[Stored entries]
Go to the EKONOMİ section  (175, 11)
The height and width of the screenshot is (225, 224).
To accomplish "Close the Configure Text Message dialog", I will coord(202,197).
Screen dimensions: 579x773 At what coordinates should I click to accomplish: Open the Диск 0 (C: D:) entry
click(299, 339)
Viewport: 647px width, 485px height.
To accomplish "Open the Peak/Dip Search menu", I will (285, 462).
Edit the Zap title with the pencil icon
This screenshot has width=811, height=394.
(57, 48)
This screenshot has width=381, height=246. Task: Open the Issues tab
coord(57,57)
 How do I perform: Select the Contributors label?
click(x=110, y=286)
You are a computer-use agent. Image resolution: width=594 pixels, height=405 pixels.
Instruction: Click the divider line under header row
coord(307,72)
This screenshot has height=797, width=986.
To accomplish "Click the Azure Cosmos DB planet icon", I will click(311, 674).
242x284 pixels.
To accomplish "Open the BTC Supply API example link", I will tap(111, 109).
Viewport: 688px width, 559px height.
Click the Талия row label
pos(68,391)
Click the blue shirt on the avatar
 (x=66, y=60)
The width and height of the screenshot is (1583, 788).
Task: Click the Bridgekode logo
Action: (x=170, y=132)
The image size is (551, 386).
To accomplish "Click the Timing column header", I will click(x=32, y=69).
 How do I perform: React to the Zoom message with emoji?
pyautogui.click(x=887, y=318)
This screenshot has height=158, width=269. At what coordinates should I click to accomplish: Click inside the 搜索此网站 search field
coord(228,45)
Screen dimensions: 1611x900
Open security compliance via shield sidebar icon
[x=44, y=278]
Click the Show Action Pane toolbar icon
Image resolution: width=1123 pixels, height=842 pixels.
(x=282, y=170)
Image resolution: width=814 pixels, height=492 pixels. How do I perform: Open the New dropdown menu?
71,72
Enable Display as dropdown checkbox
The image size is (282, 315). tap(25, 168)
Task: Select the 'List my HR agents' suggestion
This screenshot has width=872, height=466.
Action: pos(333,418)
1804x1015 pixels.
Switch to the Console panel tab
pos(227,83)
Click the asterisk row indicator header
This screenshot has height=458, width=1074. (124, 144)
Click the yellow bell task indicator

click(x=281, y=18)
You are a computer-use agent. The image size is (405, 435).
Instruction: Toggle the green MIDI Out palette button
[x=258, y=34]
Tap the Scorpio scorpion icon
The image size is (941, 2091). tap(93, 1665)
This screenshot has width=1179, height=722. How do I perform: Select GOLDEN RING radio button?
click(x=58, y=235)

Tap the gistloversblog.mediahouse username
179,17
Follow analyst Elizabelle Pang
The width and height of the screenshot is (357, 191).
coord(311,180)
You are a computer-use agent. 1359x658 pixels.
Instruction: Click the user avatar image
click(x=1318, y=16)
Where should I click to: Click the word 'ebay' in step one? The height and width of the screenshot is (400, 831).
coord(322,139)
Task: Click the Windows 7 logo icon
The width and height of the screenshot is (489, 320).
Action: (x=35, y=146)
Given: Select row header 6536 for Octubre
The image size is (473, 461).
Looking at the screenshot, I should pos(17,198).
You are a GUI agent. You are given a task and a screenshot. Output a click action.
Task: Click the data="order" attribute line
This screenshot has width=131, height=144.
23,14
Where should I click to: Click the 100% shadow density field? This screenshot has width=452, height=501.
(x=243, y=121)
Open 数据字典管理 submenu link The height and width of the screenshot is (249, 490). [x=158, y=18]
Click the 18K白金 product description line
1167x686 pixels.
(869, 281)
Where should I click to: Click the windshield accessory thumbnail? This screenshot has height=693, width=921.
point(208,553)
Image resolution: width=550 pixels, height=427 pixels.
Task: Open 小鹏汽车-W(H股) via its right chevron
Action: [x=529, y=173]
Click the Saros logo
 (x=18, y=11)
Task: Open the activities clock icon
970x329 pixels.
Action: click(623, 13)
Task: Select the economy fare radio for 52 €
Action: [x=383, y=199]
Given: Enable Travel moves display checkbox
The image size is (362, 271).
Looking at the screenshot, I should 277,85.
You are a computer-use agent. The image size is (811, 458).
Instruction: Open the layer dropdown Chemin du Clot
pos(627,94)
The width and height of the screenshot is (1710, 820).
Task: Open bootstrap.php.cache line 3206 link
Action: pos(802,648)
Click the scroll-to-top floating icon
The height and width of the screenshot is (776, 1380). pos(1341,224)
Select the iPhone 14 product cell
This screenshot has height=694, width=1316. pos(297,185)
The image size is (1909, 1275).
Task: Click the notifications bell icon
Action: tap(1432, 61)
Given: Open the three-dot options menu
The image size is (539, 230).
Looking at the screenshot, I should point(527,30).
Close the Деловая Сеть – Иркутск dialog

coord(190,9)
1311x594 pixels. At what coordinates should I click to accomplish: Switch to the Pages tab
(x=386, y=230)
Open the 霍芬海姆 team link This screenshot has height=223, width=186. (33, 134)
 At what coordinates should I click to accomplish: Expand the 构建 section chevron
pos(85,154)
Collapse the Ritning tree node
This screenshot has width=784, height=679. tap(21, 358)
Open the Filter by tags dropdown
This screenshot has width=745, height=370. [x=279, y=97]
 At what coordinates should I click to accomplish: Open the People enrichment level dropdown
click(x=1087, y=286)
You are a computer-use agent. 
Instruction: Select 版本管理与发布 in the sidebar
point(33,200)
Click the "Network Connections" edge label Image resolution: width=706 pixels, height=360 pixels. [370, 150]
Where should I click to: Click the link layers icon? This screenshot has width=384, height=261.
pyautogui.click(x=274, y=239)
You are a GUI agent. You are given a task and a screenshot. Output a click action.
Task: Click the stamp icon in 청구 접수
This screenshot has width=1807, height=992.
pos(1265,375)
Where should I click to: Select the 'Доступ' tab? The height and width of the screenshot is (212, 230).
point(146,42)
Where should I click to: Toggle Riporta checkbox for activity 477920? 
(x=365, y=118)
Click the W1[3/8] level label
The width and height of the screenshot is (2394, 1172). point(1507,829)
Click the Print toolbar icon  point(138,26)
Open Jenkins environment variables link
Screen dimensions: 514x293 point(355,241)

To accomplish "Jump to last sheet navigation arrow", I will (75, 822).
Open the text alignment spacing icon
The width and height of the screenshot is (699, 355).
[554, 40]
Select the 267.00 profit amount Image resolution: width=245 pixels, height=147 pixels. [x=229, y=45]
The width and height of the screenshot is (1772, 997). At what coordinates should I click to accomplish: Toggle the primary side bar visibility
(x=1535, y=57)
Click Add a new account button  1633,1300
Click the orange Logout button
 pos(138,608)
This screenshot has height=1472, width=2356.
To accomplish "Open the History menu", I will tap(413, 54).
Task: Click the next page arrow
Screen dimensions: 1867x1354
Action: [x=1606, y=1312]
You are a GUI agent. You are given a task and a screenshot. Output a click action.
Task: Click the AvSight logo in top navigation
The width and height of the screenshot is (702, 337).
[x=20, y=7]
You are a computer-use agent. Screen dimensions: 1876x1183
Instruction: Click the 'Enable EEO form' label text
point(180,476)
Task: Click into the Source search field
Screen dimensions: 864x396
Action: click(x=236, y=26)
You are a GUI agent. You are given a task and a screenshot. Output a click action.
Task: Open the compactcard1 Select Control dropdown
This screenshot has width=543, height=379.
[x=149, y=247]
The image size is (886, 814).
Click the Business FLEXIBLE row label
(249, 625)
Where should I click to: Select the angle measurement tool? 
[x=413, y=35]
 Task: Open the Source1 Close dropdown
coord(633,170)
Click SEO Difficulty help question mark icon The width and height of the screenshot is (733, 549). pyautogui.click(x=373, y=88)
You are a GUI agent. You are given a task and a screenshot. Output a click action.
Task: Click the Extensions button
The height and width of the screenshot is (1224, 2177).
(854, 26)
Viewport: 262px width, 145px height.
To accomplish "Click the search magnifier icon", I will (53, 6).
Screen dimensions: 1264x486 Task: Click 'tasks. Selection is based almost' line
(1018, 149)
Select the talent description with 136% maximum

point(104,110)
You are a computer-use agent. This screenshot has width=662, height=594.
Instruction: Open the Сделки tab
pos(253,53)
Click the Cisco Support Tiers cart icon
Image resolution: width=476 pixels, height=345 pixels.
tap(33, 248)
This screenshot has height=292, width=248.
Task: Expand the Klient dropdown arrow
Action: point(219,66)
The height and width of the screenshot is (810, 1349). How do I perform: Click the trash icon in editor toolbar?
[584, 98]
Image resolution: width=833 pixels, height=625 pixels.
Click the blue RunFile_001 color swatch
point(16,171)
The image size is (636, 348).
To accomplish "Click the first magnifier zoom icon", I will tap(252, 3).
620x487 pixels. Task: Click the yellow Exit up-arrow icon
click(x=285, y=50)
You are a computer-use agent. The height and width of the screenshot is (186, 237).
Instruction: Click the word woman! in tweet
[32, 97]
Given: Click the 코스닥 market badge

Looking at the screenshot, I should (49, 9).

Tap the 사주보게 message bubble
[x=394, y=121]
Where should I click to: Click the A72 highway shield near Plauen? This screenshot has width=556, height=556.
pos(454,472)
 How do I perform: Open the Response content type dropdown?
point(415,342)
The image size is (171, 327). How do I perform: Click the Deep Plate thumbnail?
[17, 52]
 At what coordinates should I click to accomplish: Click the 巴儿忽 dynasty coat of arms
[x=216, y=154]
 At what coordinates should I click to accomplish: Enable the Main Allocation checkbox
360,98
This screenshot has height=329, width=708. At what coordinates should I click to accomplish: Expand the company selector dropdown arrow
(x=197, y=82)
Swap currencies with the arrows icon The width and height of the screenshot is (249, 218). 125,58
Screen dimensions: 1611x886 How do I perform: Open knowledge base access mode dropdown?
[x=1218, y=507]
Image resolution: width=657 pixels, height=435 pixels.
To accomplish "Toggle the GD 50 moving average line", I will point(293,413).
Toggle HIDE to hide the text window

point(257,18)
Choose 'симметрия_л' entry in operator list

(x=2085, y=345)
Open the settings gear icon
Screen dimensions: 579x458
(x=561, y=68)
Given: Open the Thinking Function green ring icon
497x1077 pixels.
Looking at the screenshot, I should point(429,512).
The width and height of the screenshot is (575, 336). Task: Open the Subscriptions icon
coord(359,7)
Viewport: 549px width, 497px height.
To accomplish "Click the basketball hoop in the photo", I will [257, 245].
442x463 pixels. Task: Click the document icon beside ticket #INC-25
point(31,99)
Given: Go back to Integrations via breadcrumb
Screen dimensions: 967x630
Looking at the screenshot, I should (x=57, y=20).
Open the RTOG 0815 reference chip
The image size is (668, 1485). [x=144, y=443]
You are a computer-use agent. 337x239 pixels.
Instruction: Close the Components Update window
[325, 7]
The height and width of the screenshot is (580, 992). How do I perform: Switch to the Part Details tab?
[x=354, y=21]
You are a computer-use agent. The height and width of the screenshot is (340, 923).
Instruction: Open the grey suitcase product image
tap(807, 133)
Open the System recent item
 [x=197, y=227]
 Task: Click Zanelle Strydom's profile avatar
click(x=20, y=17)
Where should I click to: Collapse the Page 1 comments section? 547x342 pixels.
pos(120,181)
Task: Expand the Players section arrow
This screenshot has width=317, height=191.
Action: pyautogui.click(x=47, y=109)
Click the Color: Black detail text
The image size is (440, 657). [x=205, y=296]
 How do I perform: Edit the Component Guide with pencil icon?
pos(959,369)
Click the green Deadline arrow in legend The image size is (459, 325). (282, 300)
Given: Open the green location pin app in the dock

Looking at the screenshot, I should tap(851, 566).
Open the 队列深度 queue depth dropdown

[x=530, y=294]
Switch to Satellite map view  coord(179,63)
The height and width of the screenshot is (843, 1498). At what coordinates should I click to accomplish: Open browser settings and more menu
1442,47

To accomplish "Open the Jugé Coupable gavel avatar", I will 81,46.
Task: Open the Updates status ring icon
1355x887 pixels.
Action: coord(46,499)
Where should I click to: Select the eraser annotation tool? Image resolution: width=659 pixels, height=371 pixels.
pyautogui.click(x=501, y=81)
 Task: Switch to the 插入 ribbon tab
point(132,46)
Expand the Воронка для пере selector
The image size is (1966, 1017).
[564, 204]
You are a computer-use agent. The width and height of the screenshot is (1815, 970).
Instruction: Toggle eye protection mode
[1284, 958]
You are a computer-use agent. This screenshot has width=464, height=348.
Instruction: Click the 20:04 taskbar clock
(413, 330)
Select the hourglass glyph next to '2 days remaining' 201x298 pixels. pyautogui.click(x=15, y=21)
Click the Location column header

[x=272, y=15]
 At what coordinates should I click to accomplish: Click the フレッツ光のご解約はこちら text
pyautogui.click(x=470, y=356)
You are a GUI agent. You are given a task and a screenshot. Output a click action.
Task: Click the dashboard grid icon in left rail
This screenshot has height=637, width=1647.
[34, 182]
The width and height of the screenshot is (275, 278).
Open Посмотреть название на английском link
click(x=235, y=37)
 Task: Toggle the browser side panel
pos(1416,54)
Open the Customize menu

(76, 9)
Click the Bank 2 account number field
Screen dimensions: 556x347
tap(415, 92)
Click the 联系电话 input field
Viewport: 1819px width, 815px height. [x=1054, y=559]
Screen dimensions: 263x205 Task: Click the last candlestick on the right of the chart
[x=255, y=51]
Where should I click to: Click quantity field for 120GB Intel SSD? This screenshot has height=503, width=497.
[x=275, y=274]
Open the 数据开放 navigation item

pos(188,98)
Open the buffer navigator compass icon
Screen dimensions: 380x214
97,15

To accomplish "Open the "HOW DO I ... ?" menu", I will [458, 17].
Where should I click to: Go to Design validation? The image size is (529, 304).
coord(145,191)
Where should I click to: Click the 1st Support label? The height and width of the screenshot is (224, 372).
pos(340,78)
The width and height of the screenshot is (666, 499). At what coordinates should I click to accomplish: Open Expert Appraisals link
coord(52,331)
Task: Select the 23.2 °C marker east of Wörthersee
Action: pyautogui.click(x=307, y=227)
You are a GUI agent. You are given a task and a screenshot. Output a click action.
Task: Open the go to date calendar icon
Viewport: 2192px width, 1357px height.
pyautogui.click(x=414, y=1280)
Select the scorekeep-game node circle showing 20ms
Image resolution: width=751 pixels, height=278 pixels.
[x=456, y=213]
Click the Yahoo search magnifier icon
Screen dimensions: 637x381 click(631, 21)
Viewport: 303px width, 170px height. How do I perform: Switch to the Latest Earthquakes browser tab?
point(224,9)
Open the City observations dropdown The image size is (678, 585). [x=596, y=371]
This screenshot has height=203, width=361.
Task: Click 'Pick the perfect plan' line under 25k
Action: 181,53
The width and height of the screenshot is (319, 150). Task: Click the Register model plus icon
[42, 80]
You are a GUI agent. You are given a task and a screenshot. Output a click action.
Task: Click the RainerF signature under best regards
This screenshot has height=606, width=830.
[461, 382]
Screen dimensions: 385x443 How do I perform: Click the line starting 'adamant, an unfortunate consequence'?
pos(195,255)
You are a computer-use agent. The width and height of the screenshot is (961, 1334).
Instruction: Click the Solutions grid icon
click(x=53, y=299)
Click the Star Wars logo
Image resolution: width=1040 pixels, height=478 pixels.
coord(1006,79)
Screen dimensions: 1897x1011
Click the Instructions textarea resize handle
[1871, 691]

**What needs to be done:**
Can you copy the rows above word for word, starting at the first row and ending at the one that contains "click(299, 339)", with both ends included?

**Task output:**
Go to the EKONOMİ section  (175, 11)
The height and width of the screenshot is (225, 224).
To accomplish "Close the Configure Text Message dialog", I will coord(202,197).
Screen dimensions: 579x773 At what coordinates should I click to accomplish: Open the Диск 0 (C: D:) entry
click(299, 339)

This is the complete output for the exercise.